Introduction to ANOVA

• In-class activity number: 14b
• Main question: Who studies the most among college students with different majors?
• Reference: A study claims college students spend 17 hours/week preparing and studying.
• Question: Do students from different majors have different study habits? Focus on the mean number of hours spent preparing for classes each week.

Majors Considered

1. Arts and Humanities
2. STEM (Science, Technology, Engineering, Math)
3. Education
4. Business

Preconceived Notions from Past Students

• STEM students believed to study the most.
• Business students thought to be second.
• Arts and Humanities, and Education perceived as similar in study habits.

ANOVA: One-Way ANOVA

• Used to compare two or more means from different populations.
• Helps determine if there are differences in mean study hours between different majors.
• Requires technology to calculate test statistics and interpret results.

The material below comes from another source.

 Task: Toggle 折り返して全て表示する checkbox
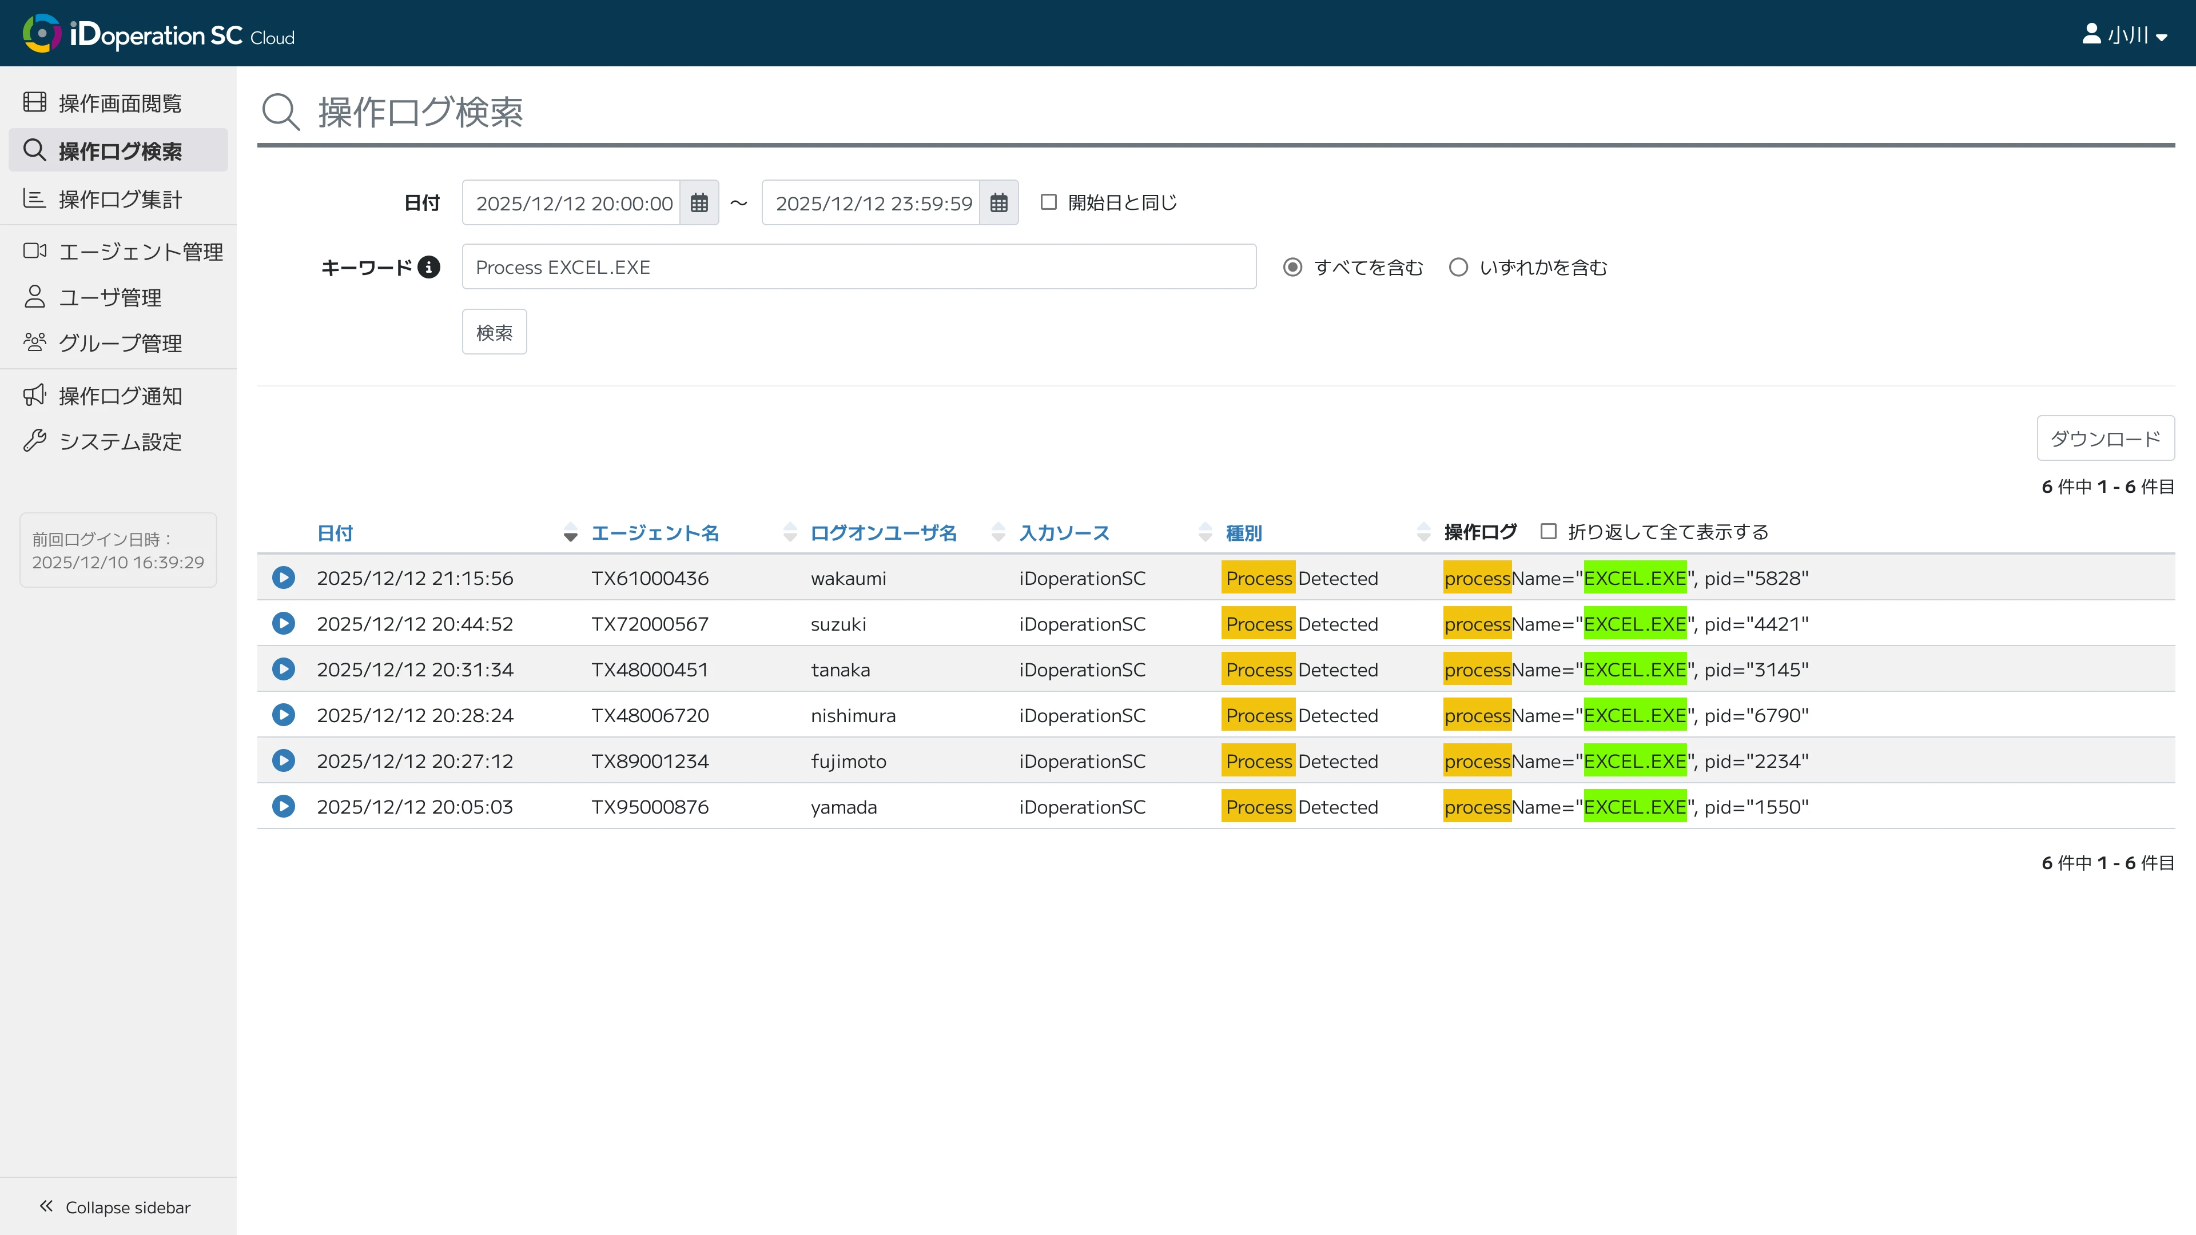pos(1549,532)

Survey and Research Questions

• Survey Question: How many hours do students spend preparing for classes per week?
• Research Question: Is there a difference in mean hours spent preparing based on major?

Groups and Variables

• Four groups: Arts and Humanities, STEM, Education, Business
• Variable compared: Number of hours students prepare for classes per week

Hypotheses in ANOVA

• Null Hypothesis (H₀): All group means are equal (µ₁ = µ₂ = µ₃ = µ₄)
• Alternative Hypothesis (Hₐ): At least two of the population means are different

Data Collection

• Randomly selected 12 students from each major
• Collected data on weekly preparation hours

Descriptive Statistics and Box Plots

• Descriptive statistics help to initially assess differences.
• Box plots illustrate variation within and between groups.
• Observations:
  • STEM appears to have the highest mean study hours.
  • Education and Business are similar in terms of mean and spread.
  • STEM has the greatest variation (IQR) compared to others.

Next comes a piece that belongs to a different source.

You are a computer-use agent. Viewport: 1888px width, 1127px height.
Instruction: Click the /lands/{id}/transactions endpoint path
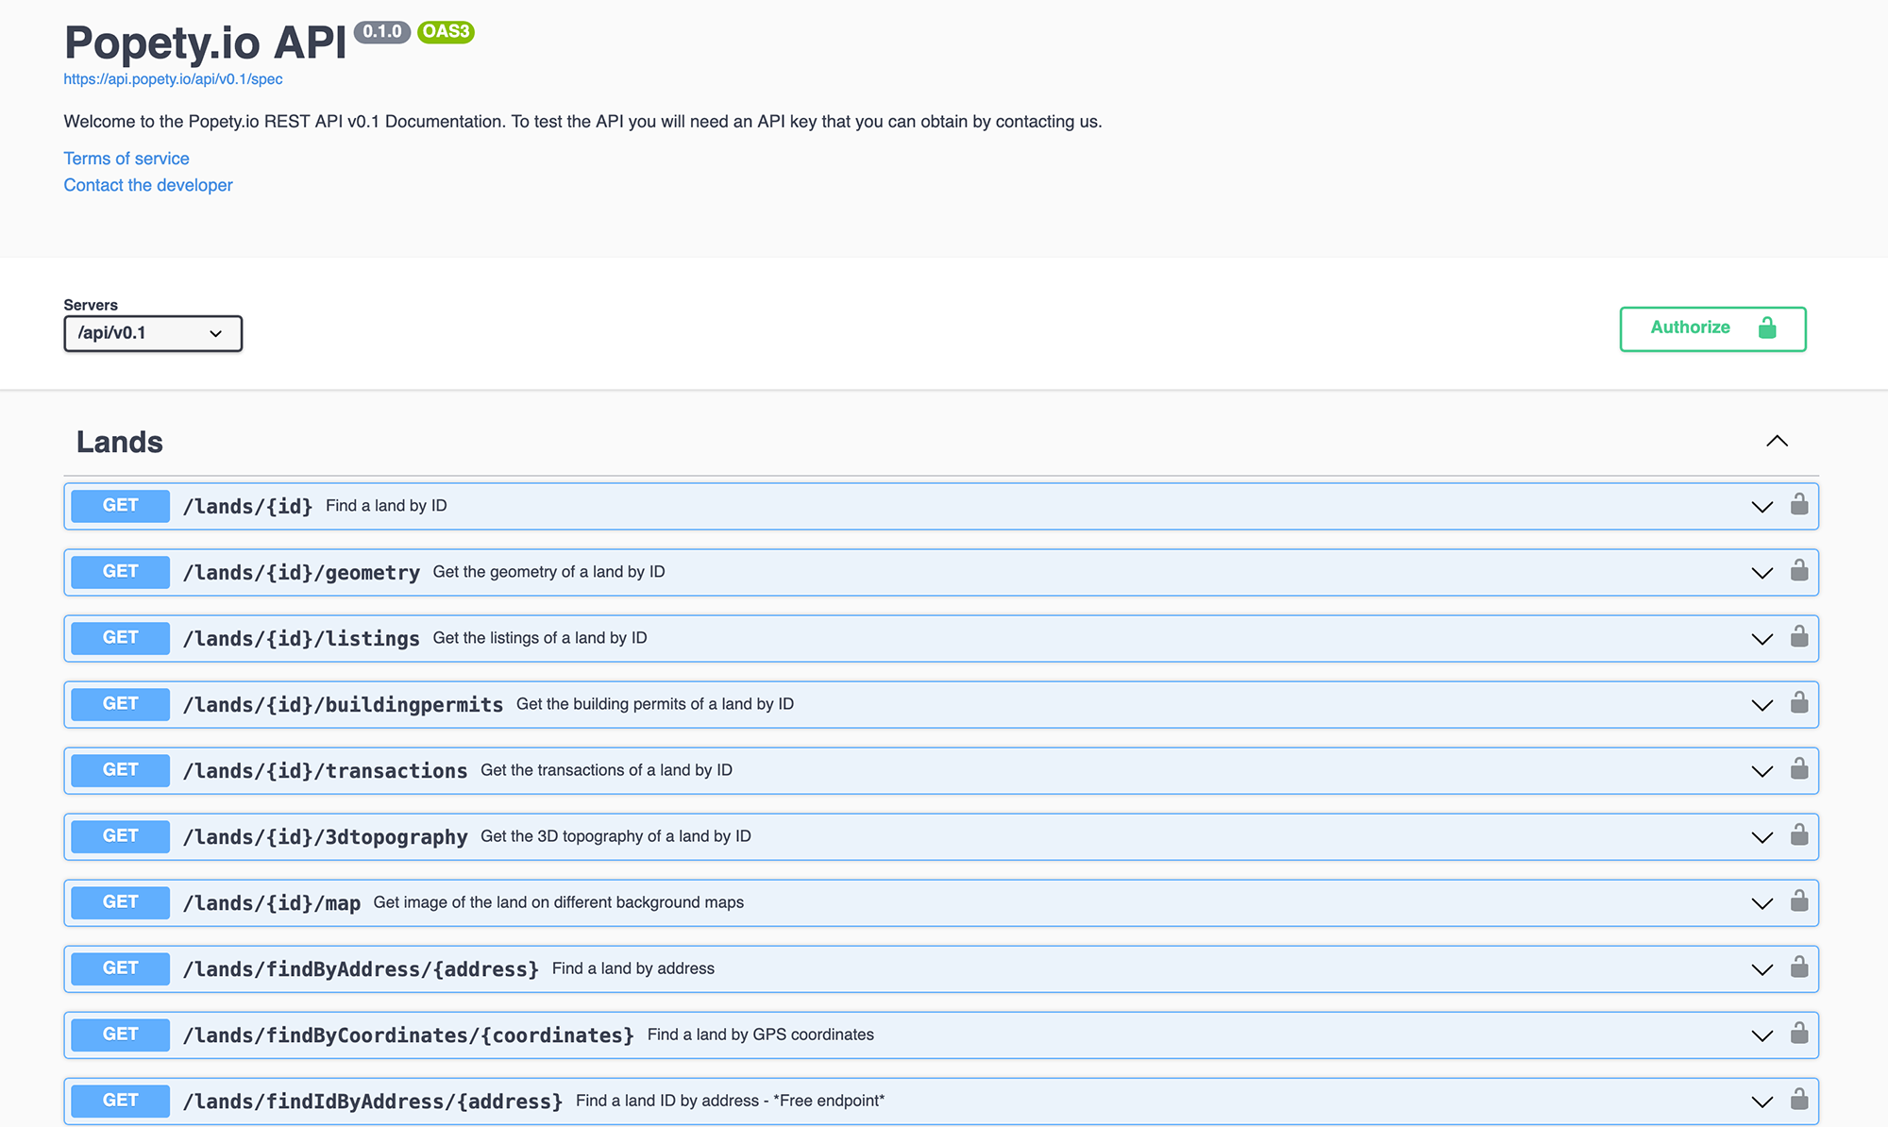tap(325, 771)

Test Statistic and P-Value

• Test statistic: F-test statistic = 3.76
• P-value indicates the probability of observing the data if H₀ is true.
• Comparison: p-value (0.0173) vs. alpha (significance level, 0.05 or 5%)
• Conclusion based on p-value: Reject H₀ if p-value < alpha. Here, reject H₀ at 5% but not at 1%.

Conclusion

• Rejecting H₀ at 5% significance suggests at least two means are different.
• The ANOVA test does not specify which means are different.

Implications

• STEM majors generally study more compared to other majors, especially Business majors.
• ANOVA does not confirm which specific groups differ.

Follow-Up Questions

• Changing significance level to 1% impacts decision.
• With 1% alpha, do not reject H₀; conclude all majors might have similar study habits.

Final Thoughts

• ANOVA is useful for comparing means across multiple groups.
• Technology simplifies calculations and interpretations.
• Emphasizes the importance of using statistical evidence over preconceived notions.